If Also Sprach Zarathustra is a ‘big’ work then An Alpine Symphony is huge and as the excellent liner notes in the concert programme explained it is unparalleled in Strauss’s output, requiring an orchestra of around 140 players including twenty(!) horns – onstage and off – extended brass, quadruple woodwind, a large percussion section and an organ. For years the musical worth of the work was questioned but in more recent times it has been rehabilitated – certainly in the recording studio – with multiple versions available. It is one of those works that defies economic common sense. The sheer scale of the work and the personnel required means that few concert halls can cover the cost of staging it. In concert it remains relatively rare so quite aside from any eighteen months enforced absence from concert-going, this was an exciting prospect to hear again live. The qualities displayed in the first half of the programme were again evident. The contributions by principals of the orchestra were particularly notable from a meltingly expressive oboe in the pages before the climactic Vision to the fearlessly brilliant trumpet throughout and achingly lyrical horn in the closing Sunset. This really was top notch playing from first to last. Once more, Rouvali seemed to favour generally broader tempi in the slower sections. I did not time the work as a whole but certainly my impression was that this sat at the longer end of the range of performing lengths of this work. Not that there was ever a sense of excessive slowness – again due in no small part to the strings of the orchestra being able to sustain an intensity and weight of tone even at these testing tempi.

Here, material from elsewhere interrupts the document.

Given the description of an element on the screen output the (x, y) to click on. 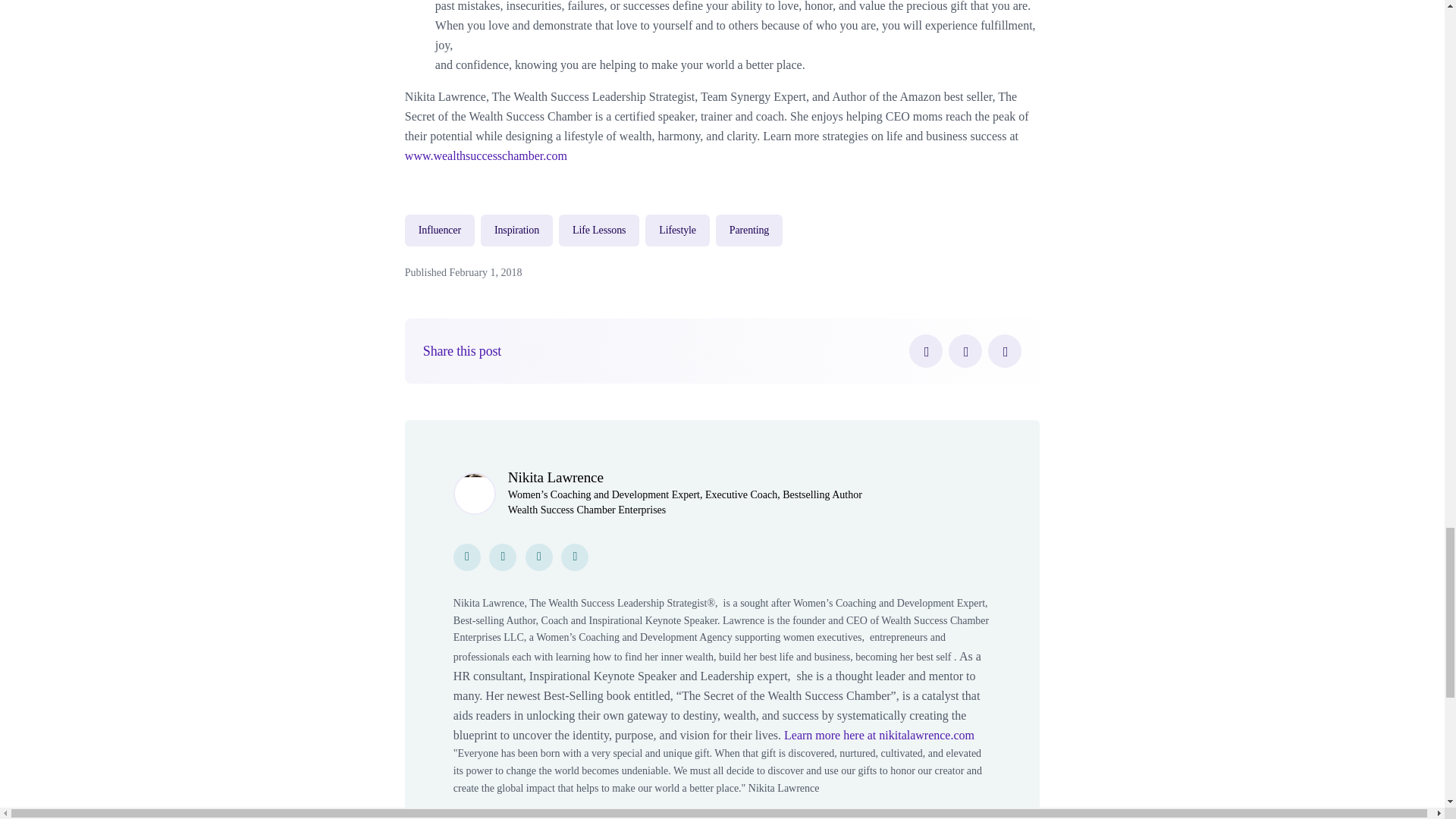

The use of some fifteen off-stage brass for barely two minutes of the work seems like an indulgent luxury but in concert it is always a highlight, as it was here. Limited space meant that these players were positioned in the side seating in the hall so the effect was next-room rather than the envisaged next-valley but it was predictably thrilling. One of the orchestral percussion gave his colleagues a rather envious look as they slipped out of the hall, their job done two minutes after starting! A special mention must be given too to the heavy brass – trombones and tubas. I liked a lot the perfect voicing of the group from the hushed emergence of the mountain in the morning mists to the imposing and always overwhelming grandeur of On the Summit. By the very nature of the work conductors will have few opportunities to perform the work in concert. In some ways I think this relative unfamiliarity served Rouvali better than in Also Sprach. The careful preparation and clarity of execution was again evident but ‘dressed up’ with less podium theatrics and musical interventions. The Thunder and Tempest, Descent is a truly virtuosic conception both compositionally and in terms of what it requires from the players. Strauss’s mountaineer hurries back down the mountain through the scenes visited during the ascent pursued by the most cacophonous musical storm ever written. Notable in this performance was how this did not become simply cacophony with instead the thematic material clearly presented and the extraordinary detail of the scoring brilliantly audible and faultlessly articulated. For me this does remain a passage in the work where compositional technique triumphs over content but this was as convincing a presentation of these scenes as I have ever heard. As previously mentioned, the following Sunset/Quiet Settles was ravishingly played and the work ended with the hushed whisperings of Night - thankfully free of any nasal accompaniment. As with the first half, the performance was greeted with enthusiastic, extended and very warm applause.
Although quite small in stature Rouvali clearly has a big musical presence and personality on the podium. He is following in big footsteps; Klemperer, Muti, Sinopoli, Dohnányi and Salonen. This was an auspicious debut and one that the audience at the Anvil clearly enjoyed a lot. So early in the relationship the orchestra plays attentively for Rouvali but time will tell whether they develop a sound and style that is synonymous with him in the way it undoubtedly did for the other conductors listed above. Certainly, Classical Music requires musicians of his energy and personality to reach out new audiences so this relationship bodes well.
An exciting, impressive and indeed rather moving return to live concerts.